Ethers are used in the stabilizer systems as metal passivators.
Non-limiting examples of ether passivators include 1,2-dimethoxyethane,
1,4-dioxane, 1,3-dioxolane, diethyl ether, diisopropyl ether, dibutyl
ether, trioxane, alkyl cellosolves in which the alkyl group has 1 to 10
carbon atoms such as methyl cellosolve, ethyl cellosolve and isopropyl
cellosolve, dimethyl acetal, .gamma.-butyrolactone, methyl t-butyl ether,
and tetrahydrofuran. The ethers are present either singularly or in the
form of a mixture of two or more of them, preferably in amounts of from
about 1.0 to 5.0 wt. % based on the total weight of cleaning composition.
Beside ethers, the stabilizer systems generally include one or more other
compounds including additional metal passivators and, also, acid
acceptors. Non-limiting examples of suitable types of these other
compounds for use in stabilizing the n-propyl bromide-based cleaning
compositions include epoxides, nitroalkanes and amines.

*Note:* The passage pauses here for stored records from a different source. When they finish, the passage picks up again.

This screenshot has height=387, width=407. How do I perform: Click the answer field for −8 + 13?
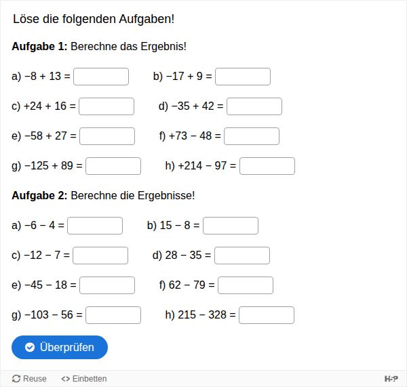tap(101, 77)
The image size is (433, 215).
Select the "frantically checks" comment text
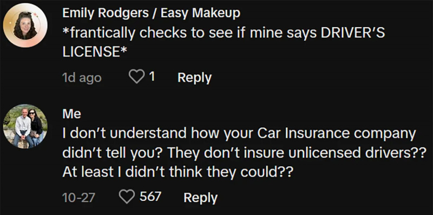pyautogui.click(x=224, y=42)
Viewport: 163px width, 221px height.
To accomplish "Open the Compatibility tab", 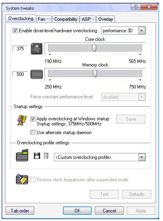I will pyautogui.click(x=66, y=19).
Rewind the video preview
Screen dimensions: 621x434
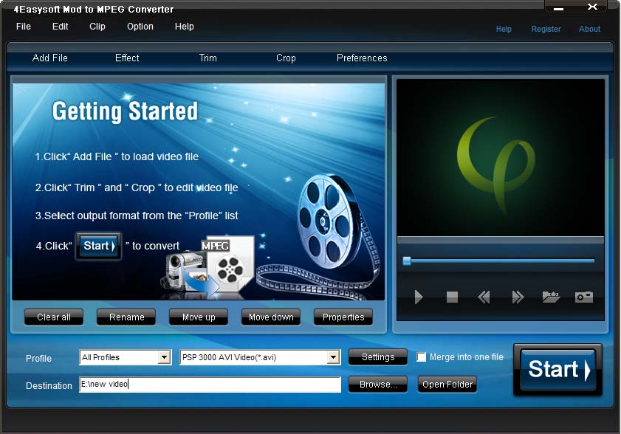click(x=484, y=297)
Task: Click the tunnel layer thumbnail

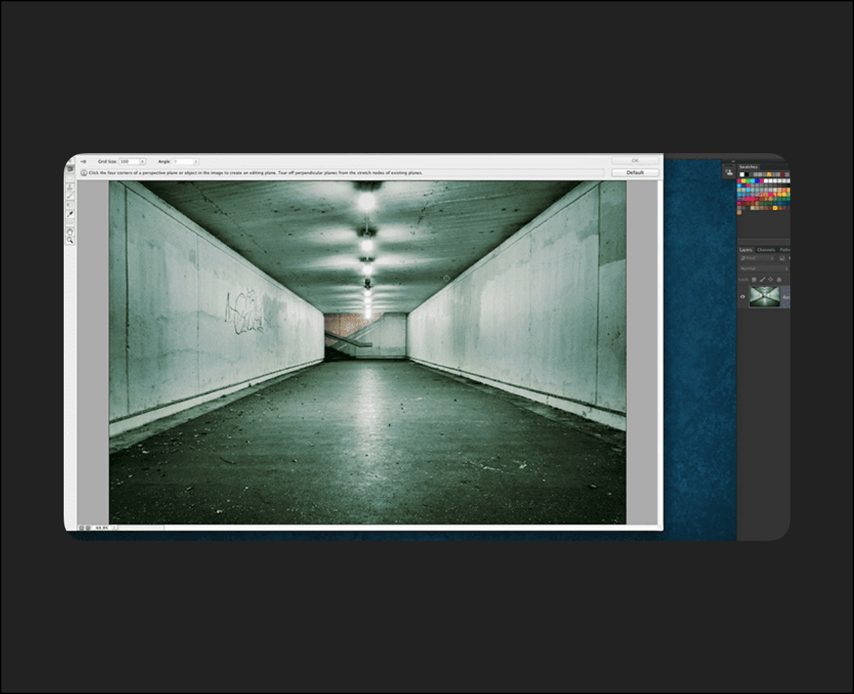Action: pos(765,297)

Non-limiting examples of epoxides include epichlorohydrin, propylene oxide,
butylene oxides, cyclohexene oxide, glycidyl methyl ether, glycidyl
methacrylate, pentene oxide, cyclopentene oxide and cyclohexene oxide.
They are usable either singularly or in the form of a mixture of two or
more of them.
Non-limiting examples of nitroalkanes include nitromethane, nitroethane,
1-nitropropane, 2-nitropropane and nitrobenzene. They are usable either
singularly or in the form of a mixture of two or more of them.
Non-limiting examples of amines include hexylamine, octylamine,
2-ethylhexylamine, dodecylamine, ethylbutylamine, hexylmethylamine,
butyloctylamine, dibutylamine, octadecylmethylamine, triethylamine,
tributylamine, diethyloctylamine, tetradecyldimethylamine,
diisobutylamine, diisopropylamine, pentylamine, N-methylmorpholine,
isopropylamine, cyclohexylamine, butylamine, isobutylamine, dipropylamine,
2,2,2,6-tetramethylpiperidine, N,N-diallyl-p-phenylenediamine,
diallylamine, aniline, ethylenediamine, propylenediamine,
diethylenetriamine, tetraethylenepentamine, benzylamine, dibenzylamine,
diphenylamine and diethylhydroxyamine. They are usable either singularly
or in the form of a mixture of two or more of them.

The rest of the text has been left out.